» **PASSAGE TO READ**
========

Single by Anastacia

from the album Not That Kind
- B-side: "Underdog"; "I Ask of You";
- Released: June 25, 2001
- Studio: Homesite 13 (Novato)
- Length: 3:35
- Label: Epic; Daylight;
- Songwriters: Anastacia; Sam Watters; Louis Biancaniello;
- Producers: Sam Watters; Louis Biancaniello;

Anastacia singles chronology
| "Cowboys & Kisses" (2001) | "Made for Lovin' You" (2001) | "Paid My Dues" (2001) |

Music video
- "Made for Lovin' You" on YouTube

= Made for Lovin' You (Anastacia song) =

2001 single by Anastacia

"Made for Lovin' You" is a song by American recording artist Anastacia from her debut album, Not That Kind (2000). It was released as the album's fourth and final single on June 25, 2001, by Daylight and Epic Records.

========

» **STORED DATA**

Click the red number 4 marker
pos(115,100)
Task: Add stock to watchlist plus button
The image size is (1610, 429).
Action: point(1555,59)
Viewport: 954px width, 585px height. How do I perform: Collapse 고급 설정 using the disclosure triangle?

========

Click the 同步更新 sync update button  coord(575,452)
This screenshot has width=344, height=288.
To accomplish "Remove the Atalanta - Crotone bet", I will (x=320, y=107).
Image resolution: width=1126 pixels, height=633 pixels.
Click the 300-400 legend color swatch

========

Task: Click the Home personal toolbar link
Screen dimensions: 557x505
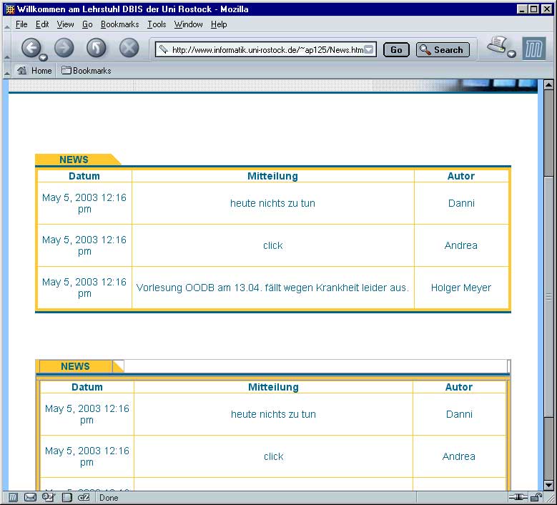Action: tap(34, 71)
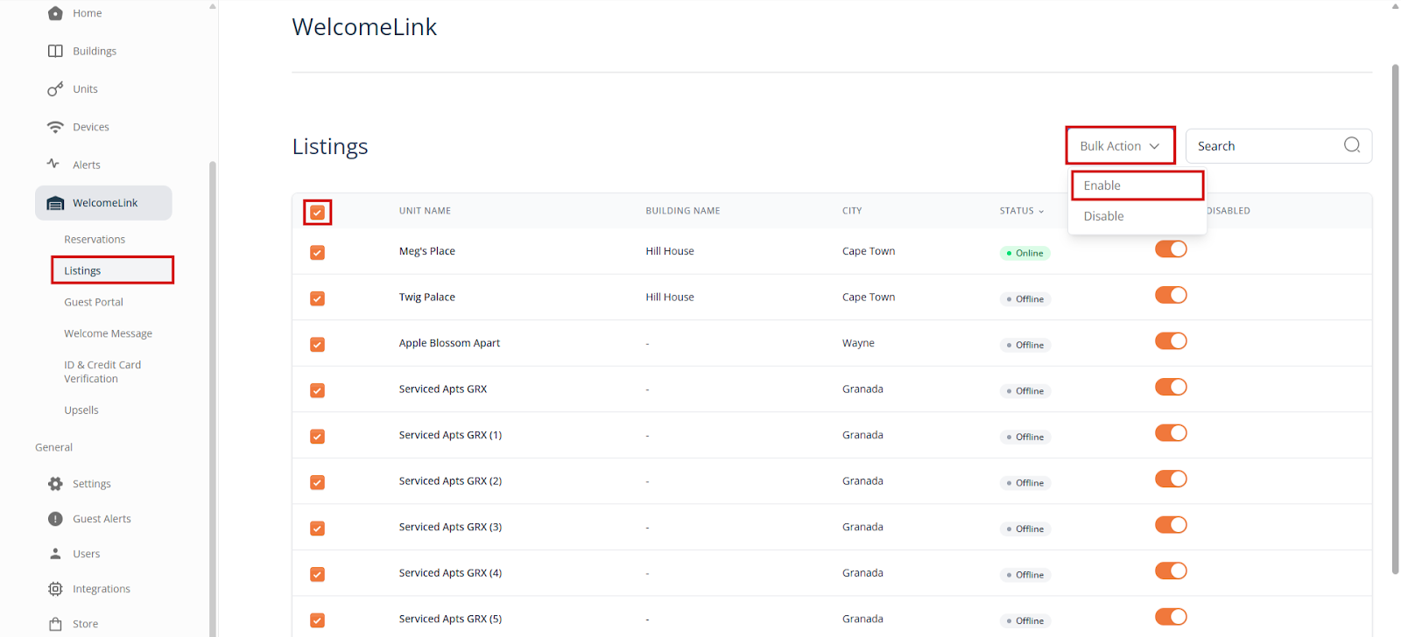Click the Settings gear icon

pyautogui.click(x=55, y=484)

========

» **OBJECTIVES**
a) Answer these questions from the page on "Made for Lovin' You":
(i) In which studio was the single recorded?
(ii) What is the listed length of the song?
(iii) Which single from its album was it, by order of release?
b) Copy the part of the page on "Made for Lovin' You" from "2001 single by" to "and Epic Records.".

» **TASK RESULTS**
a)
(i) Homesite 13 (Novato)
(ii) 3:35
(iii) The fourth and final single from Not That Kind

b)
2001 single by Anastacia

"Made for Lovin' You" is a song by American recording artist Anastacia from her debut album, Not That Kind (2000). It was released as the album's fourth and final single on June 25, 2001, by Daylight and Epic Records.